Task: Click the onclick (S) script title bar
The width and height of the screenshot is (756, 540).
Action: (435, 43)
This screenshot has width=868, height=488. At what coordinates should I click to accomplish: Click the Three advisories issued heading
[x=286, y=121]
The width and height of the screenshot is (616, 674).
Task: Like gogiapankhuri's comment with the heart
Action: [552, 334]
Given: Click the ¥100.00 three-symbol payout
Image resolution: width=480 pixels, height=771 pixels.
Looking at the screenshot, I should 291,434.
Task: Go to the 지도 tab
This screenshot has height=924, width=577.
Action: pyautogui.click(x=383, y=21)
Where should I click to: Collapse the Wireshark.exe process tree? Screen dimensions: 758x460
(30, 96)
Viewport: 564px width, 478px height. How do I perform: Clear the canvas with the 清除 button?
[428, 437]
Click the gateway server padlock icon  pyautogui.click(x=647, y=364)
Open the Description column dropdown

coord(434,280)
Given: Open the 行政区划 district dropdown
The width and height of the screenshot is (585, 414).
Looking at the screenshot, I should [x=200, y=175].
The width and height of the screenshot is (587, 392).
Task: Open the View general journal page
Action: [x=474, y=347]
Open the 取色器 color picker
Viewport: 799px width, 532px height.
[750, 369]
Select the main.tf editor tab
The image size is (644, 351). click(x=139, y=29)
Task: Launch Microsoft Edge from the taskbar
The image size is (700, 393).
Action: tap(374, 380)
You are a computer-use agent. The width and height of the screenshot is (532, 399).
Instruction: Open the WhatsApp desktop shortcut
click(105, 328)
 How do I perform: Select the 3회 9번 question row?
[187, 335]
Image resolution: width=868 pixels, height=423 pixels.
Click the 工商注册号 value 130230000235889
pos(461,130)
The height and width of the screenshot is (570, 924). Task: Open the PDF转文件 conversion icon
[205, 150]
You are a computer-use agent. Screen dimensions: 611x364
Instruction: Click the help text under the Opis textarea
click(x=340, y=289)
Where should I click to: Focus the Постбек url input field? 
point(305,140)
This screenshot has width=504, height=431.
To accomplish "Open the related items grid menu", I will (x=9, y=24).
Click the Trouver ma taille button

================

Work to be completed:
Show the lines above with "computer".

Completed task:
You are a computer-use agent. The width and height of the screenshot is (532, 399).
You are a computer-use agent. Screen dimensions: 611x364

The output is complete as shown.